DATASET ENTRIES Block Start

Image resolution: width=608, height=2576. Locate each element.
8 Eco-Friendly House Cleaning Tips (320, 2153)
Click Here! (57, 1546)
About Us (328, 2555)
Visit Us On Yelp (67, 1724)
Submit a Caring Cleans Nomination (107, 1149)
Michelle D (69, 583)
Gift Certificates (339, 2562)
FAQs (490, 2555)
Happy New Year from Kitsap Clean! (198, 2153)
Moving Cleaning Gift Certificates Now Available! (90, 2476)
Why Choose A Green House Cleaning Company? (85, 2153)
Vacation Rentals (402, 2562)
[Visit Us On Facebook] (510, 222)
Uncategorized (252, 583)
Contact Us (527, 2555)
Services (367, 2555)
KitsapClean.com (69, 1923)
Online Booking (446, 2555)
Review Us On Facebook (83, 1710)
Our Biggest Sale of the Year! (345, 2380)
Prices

DATASET ENTRIES Block End

◆ **WORK TO BE COMPLETED**:
Return only the number of lines above that include the word "Certificates".

◆ **THE COMPLETED TASK**:
2